**GOAL:** Please find each line in the records below that contains the string "perform" and copy those lines.

Item coordinate data:

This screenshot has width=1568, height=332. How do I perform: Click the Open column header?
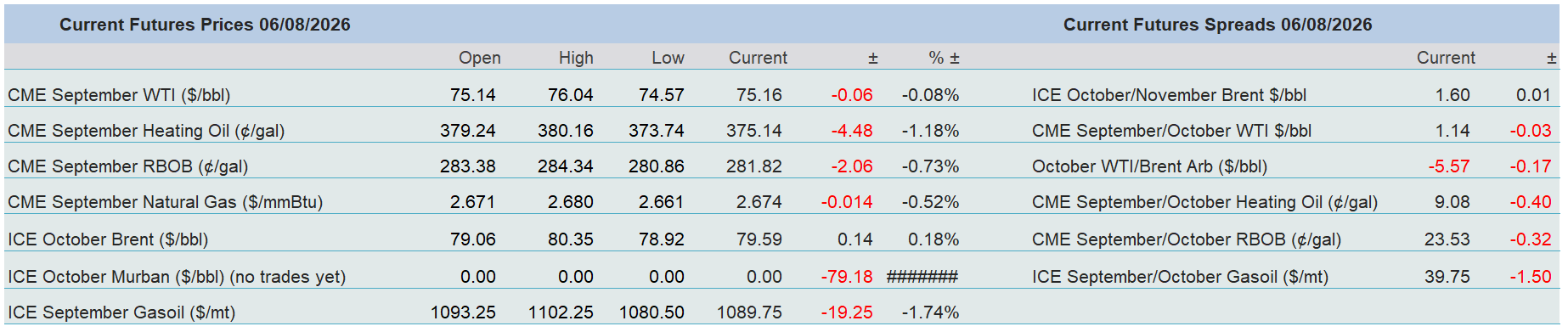click(479, 58)
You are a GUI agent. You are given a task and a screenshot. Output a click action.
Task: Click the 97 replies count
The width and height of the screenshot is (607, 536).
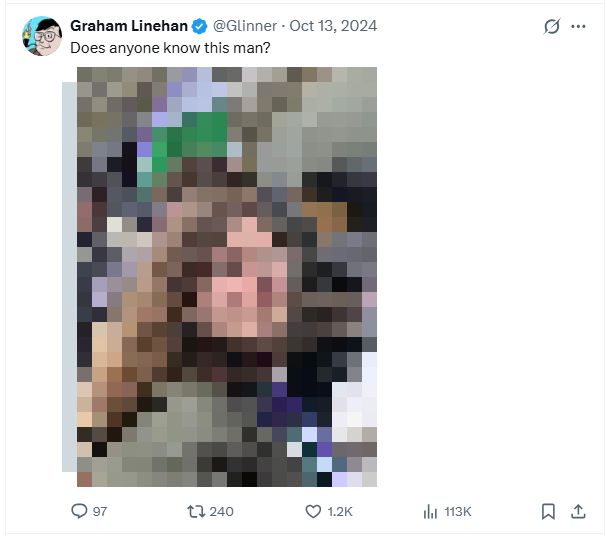[x=100, y=511]
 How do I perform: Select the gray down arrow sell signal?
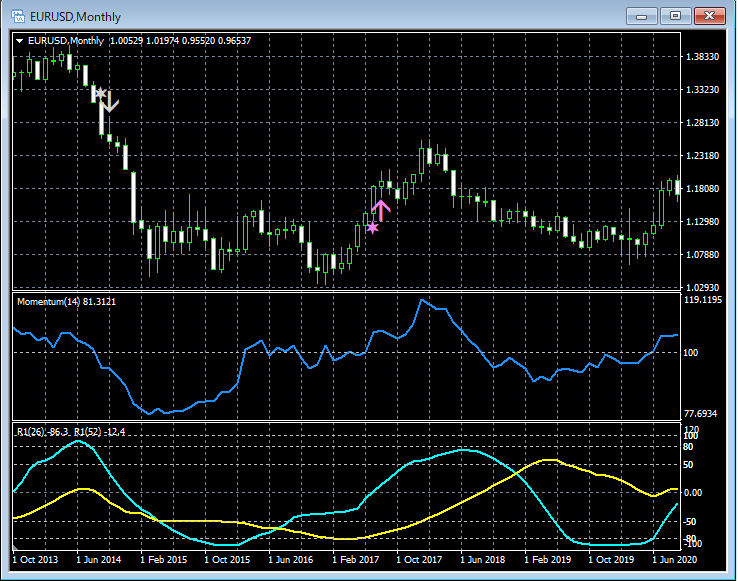[110, 100]
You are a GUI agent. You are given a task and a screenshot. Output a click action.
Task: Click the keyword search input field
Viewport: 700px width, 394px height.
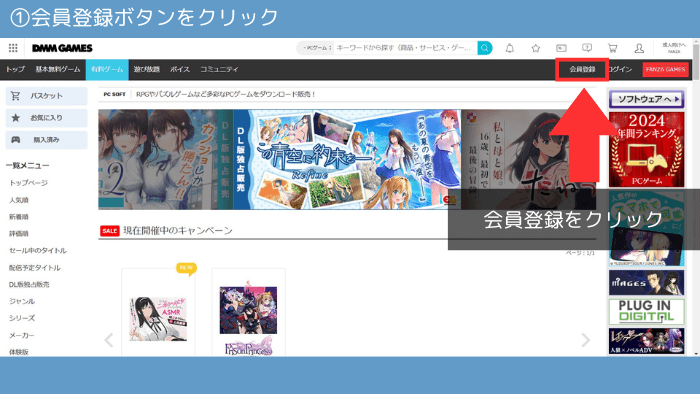pyautogui.click(x=405, y=48)
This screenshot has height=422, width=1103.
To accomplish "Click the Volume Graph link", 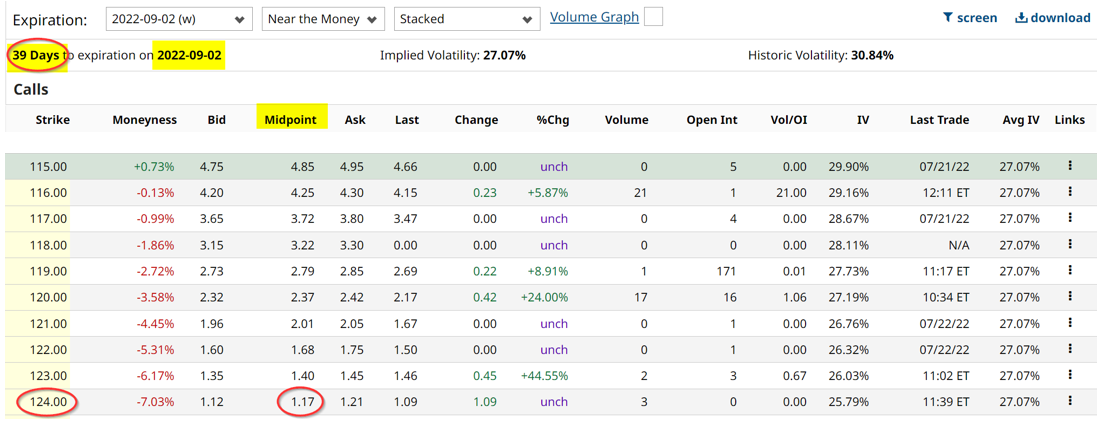I will (594, 17).
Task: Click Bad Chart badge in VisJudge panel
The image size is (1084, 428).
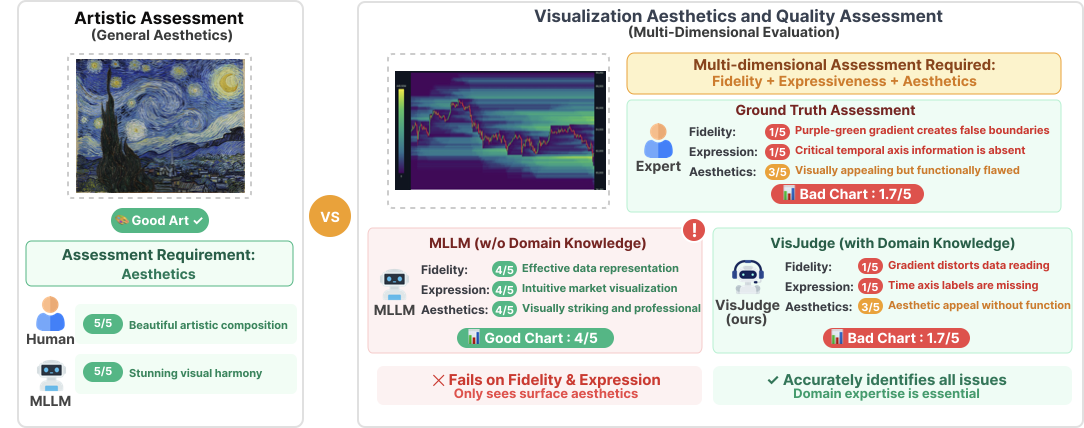Action: click(x=891, y=338)
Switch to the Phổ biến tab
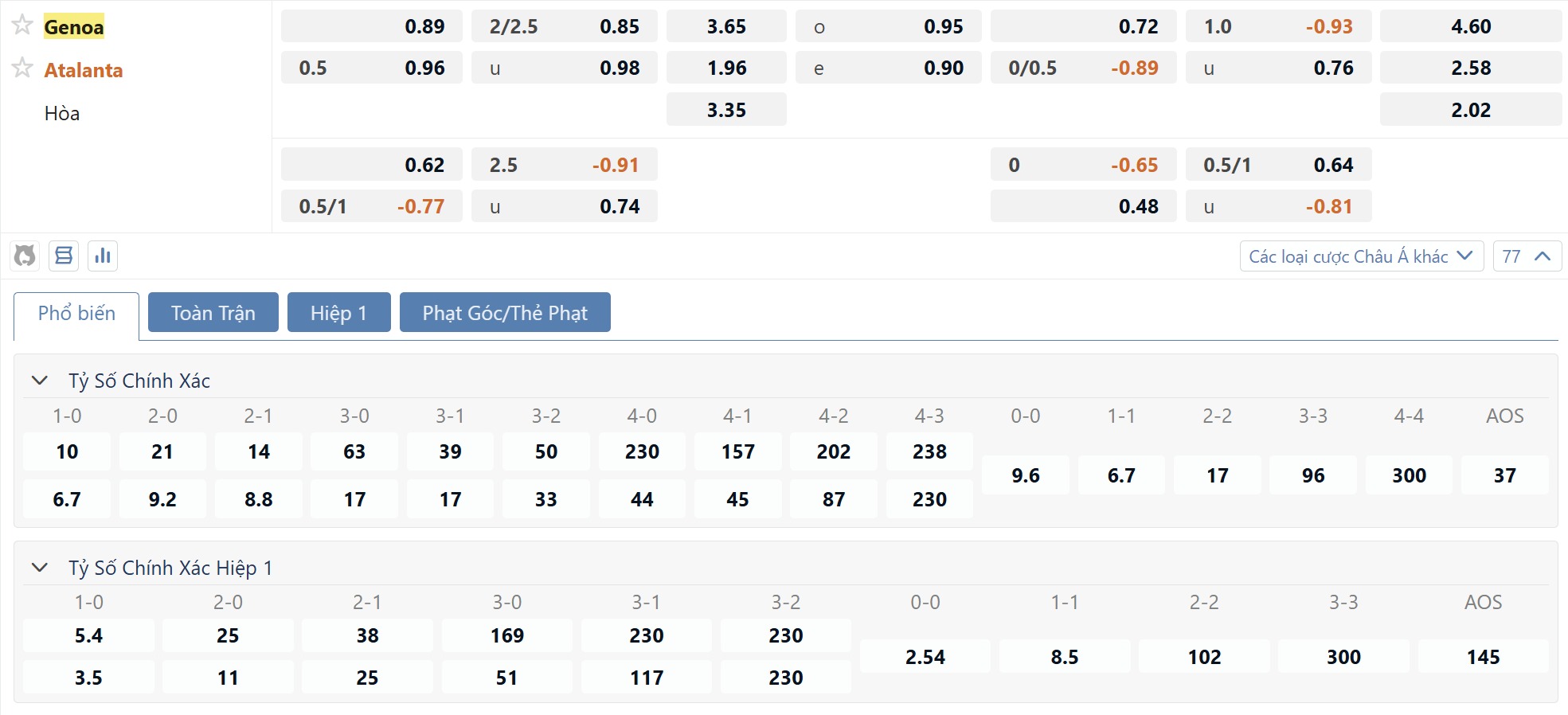1568x715 pixels. [76, 314]
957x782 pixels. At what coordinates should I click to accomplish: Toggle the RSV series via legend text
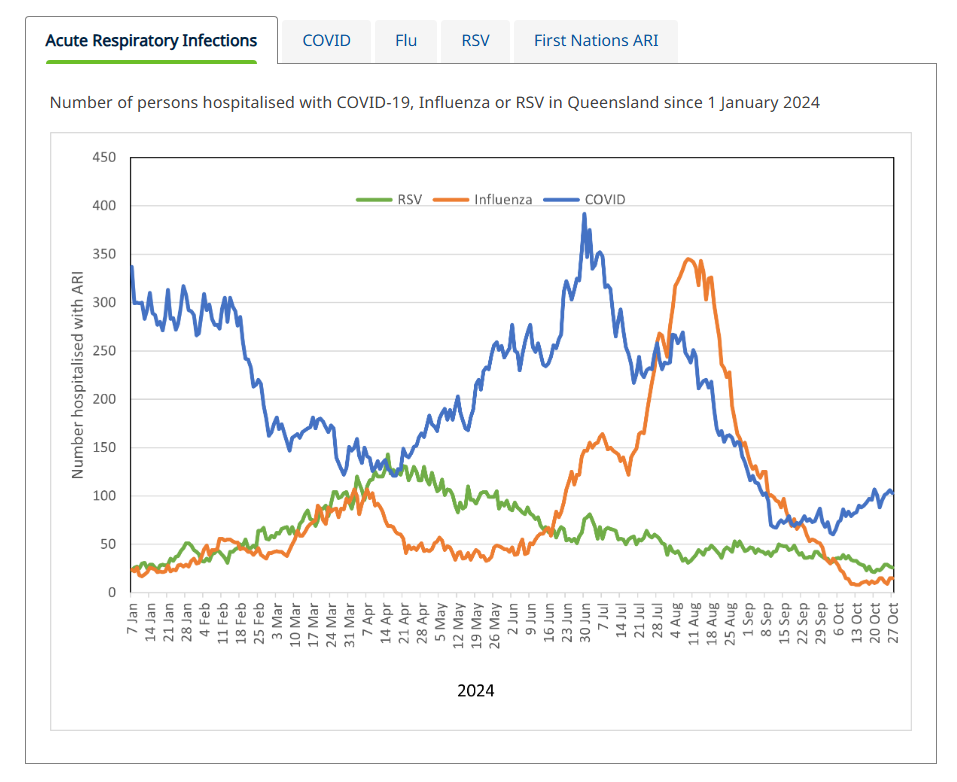409,199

**ANSWER TO THIS EXERCISE:**
This screenshot has width=1568, height=332. How do I perform: Click the Open column header?
 How do I perform: Select the gray down arrow sell signal?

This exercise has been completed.